### Selected excerpt
[Start]
Japan Railway & Transport Review No. 11 (pp.40–45)

Feature: Big Project Financing
Bridging Scandinavia
Nils Francke
Part 1. The Great Belt Fixed Link


The construction of the Great Belt Fixed Link in Denmark is being financed by future users of the railway and motorway crossing. The project owner and client is the Danish company, Great Belt A/S in which the Danish State (The Ministry of Transport) is the sole shareholder. The company undertook the design, construction and operation of the Link. The railway link will be inaugurated this summer.
The Link joins the western and eastern parts of Denmark across the Great Belt strait and is the largest and most expensive infrastructure project ever undertaken in Denmark. Today, a fleet of modern car and rail ferries carry passengers and freight across the Great Belt, but the opening of the Fixed Link will reduce journey times from 60 minutes to 7 minutes for rail users, and from approximately 90 minutes to 11 minutes for drivers.
Despite the modern ferry operations, the Great Belt represents a significant barrier for the 2.5 million people living on each side. At present, with only 5% to 10% of the products and services produced on each side crossing the Great Belt, the two parts of Denmark are effectively largely isolated.
[End]
### Source data
[Start]
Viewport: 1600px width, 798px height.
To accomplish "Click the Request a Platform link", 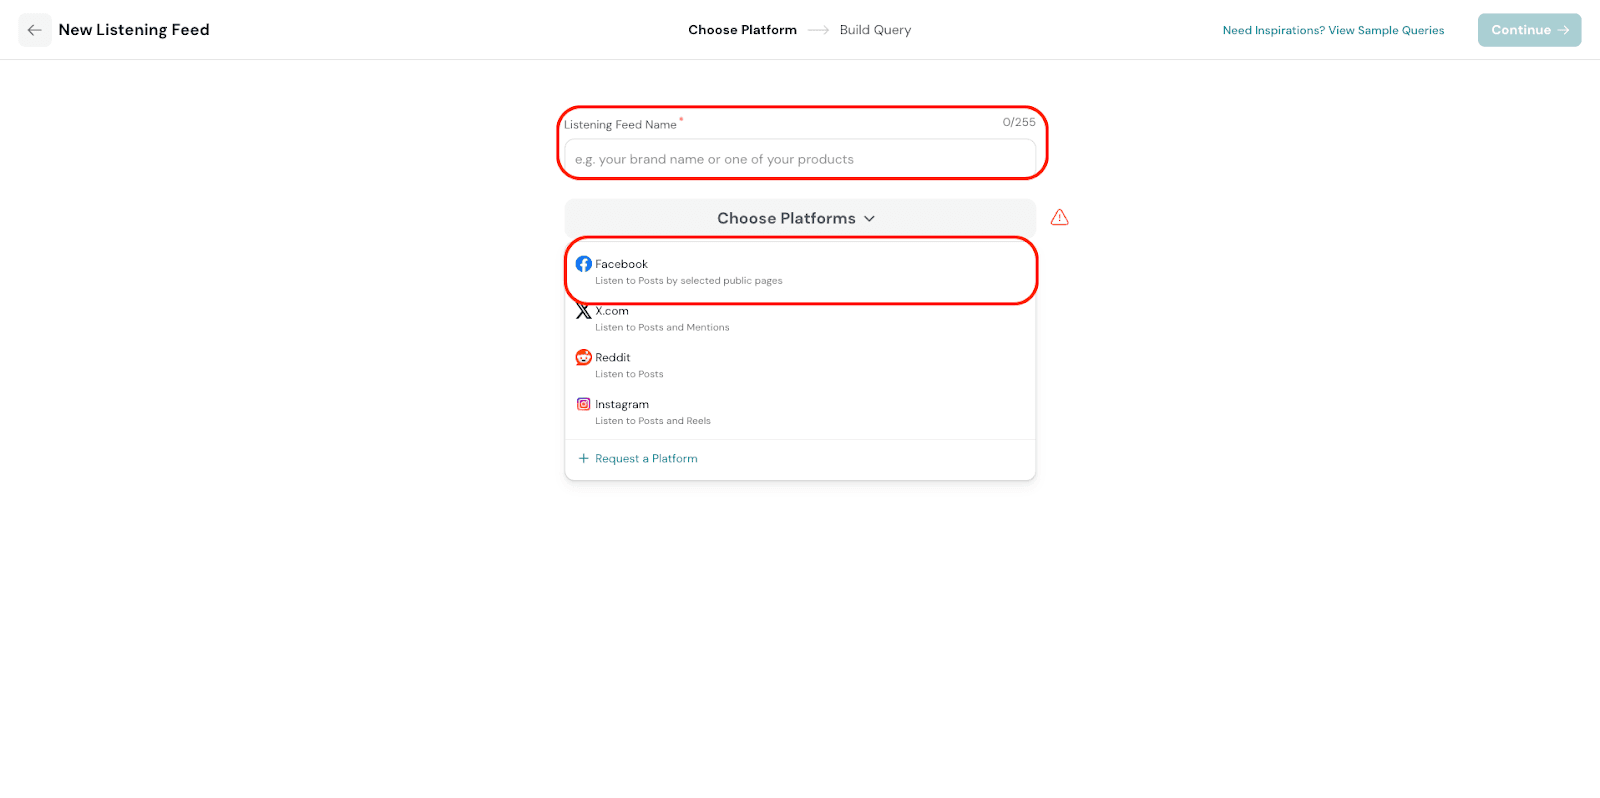I will click(x=646, y=459).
[End]
### Short problem
Rewrite the part of the Great Belt text that begins at the words "Despite the modern" and ends after "effectively largely isolated.", using "obstacle" wherever "barrier" appears.

### Response to the task
Despite the modern ferry operations, the Great Belt represents a significant obstacle for the 2.5 million people living on each side. At present, with only 5% to 10% of the products and services produced on each side crossing the Great Belt, the two parts of Denmark are effectively largely isolated.